⟨

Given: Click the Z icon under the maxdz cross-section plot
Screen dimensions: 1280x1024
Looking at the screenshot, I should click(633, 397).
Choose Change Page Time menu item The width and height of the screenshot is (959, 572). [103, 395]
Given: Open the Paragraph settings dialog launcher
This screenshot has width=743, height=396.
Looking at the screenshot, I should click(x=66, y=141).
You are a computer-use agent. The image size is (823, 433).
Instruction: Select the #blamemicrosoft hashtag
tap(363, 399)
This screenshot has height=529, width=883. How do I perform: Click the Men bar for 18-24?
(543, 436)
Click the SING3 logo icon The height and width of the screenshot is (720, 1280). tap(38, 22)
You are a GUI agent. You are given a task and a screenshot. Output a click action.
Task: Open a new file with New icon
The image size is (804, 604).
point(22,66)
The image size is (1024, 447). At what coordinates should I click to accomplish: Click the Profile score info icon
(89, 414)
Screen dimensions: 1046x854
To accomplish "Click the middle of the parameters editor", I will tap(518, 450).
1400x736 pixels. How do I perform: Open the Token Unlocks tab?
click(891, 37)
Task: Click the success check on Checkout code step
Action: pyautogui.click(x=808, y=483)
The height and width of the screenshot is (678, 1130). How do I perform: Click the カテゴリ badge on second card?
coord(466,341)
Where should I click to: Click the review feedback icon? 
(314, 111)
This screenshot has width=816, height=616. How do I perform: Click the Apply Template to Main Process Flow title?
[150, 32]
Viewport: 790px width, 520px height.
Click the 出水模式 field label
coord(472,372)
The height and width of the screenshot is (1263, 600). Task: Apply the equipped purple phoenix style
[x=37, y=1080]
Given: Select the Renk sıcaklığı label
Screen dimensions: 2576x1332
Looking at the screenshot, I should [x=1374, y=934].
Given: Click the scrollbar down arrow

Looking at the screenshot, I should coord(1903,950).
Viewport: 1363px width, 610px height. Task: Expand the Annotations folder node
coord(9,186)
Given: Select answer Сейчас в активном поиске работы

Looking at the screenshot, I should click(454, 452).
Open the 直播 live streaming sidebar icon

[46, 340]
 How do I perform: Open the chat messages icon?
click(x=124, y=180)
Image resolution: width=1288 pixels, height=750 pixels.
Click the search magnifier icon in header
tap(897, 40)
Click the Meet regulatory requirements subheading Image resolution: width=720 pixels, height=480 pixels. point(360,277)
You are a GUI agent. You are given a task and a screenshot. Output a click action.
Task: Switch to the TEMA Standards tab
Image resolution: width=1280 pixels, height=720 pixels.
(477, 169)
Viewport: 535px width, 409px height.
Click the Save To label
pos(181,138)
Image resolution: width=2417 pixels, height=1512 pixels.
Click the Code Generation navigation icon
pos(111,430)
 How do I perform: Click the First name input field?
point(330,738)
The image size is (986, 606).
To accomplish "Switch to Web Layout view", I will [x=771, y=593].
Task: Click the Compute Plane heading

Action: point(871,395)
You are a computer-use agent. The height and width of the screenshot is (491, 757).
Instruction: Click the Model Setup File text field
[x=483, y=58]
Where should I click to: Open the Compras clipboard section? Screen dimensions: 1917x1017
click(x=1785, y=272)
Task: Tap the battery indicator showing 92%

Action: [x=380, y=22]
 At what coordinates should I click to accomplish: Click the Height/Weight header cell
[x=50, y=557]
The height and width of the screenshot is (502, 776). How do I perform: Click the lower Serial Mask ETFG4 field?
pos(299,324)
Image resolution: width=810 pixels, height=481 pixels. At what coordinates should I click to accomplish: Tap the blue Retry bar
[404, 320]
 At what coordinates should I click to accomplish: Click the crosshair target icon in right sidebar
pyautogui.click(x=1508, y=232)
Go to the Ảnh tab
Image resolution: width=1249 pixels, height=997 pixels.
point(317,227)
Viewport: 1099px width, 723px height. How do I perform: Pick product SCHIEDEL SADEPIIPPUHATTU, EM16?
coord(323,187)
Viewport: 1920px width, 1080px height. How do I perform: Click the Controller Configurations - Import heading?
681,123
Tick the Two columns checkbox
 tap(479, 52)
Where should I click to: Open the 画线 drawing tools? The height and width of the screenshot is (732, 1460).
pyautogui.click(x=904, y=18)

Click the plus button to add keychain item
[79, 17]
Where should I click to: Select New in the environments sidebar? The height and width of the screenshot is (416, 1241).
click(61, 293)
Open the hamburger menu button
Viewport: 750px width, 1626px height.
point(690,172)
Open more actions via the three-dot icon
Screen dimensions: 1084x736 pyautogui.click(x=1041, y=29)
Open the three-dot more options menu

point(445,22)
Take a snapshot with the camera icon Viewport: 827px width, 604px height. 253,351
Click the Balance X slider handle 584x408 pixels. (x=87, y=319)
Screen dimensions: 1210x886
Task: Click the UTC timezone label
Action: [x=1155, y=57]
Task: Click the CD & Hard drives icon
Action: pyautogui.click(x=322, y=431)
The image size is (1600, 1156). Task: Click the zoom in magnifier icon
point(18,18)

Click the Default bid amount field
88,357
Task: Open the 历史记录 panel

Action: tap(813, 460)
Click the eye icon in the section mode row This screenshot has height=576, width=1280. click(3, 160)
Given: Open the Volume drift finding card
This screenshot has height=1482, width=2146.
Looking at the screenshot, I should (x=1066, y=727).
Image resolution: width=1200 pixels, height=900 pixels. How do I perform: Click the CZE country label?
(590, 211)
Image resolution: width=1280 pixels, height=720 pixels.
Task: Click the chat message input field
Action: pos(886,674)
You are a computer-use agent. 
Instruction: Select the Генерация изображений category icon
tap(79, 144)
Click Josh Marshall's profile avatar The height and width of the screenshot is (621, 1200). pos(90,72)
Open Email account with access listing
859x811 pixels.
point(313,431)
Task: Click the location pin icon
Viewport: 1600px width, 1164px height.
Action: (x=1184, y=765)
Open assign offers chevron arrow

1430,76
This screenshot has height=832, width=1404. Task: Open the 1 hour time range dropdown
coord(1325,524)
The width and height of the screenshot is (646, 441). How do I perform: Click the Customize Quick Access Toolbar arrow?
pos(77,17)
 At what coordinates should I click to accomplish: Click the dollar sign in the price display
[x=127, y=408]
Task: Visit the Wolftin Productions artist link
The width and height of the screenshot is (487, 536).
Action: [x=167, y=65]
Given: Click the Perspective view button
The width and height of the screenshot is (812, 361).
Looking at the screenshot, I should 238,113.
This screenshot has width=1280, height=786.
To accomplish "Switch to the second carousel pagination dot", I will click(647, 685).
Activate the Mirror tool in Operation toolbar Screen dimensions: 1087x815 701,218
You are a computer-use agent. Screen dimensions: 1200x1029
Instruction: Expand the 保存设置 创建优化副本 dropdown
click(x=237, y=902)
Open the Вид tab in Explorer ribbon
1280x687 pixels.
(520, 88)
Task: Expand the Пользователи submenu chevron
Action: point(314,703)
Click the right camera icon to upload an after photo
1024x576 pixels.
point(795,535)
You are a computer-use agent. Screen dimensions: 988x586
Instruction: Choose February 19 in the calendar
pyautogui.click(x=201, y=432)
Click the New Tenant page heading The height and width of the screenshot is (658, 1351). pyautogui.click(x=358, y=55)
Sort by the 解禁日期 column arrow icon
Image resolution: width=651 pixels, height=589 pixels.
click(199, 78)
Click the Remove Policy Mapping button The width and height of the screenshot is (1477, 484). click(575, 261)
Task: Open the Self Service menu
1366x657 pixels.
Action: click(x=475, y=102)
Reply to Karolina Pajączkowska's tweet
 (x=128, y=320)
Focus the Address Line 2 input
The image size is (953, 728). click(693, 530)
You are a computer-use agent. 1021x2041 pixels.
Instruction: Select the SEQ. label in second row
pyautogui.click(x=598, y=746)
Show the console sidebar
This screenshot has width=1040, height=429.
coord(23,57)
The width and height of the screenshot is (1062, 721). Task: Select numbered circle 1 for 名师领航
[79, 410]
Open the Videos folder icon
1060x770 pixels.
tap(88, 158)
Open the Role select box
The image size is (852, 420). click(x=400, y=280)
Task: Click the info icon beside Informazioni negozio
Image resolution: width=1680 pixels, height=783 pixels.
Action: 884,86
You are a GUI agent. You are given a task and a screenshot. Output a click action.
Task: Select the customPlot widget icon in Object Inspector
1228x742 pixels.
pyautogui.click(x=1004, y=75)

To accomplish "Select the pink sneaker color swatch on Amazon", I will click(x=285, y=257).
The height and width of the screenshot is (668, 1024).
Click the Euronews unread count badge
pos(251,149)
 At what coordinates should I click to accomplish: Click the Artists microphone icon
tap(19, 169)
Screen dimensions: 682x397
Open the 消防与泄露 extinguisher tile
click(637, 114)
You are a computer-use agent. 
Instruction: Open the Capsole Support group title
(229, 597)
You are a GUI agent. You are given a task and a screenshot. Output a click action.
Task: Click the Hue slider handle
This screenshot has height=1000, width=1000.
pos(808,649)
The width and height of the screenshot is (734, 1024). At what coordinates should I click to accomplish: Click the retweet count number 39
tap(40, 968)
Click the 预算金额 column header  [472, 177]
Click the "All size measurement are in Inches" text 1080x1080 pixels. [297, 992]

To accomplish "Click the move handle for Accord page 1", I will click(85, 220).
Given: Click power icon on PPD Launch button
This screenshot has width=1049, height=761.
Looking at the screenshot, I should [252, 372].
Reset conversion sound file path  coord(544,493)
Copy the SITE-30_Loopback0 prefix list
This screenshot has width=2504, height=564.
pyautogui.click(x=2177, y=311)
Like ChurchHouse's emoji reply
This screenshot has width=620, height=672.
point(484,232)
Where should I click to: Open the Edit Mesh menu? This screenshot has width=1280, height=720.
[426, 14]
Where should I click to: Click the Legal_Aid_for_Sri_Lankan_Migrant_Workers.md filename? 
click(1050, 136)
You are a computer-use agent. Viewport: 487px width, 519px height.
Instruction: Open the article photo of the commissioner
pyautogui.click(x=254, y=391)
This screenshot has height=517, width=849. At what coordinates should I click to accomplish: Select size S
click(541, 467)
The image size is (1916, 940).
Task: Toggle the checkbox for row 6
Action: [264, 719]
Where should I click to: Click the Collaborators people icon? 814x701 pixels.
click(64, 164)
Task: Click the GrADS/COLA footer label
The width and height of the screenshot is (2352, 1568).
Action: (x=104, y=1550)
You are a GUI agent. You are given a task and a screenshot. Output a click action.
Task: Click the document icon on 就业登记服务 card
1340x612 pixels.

⟩

_TASK OBJECTIVE_
For each line in the entries that holds "will", return that line.

_ANSWER FOR THE TASK_
To accomplish "Click the middle of the parameters editor", I will tap(518, 450).
To accomplish "Switch to Web Layout view", I will [x=771, y=593].
To accomplish "Switch to the second carousel pagination dot", I will click(647, 685).
To accomplish "Select the pink sneaker color swatch on Amazon", I will click(x=285, y=257).
To accomplish "Click the move handle for Accord page 1", I will click(85, 220).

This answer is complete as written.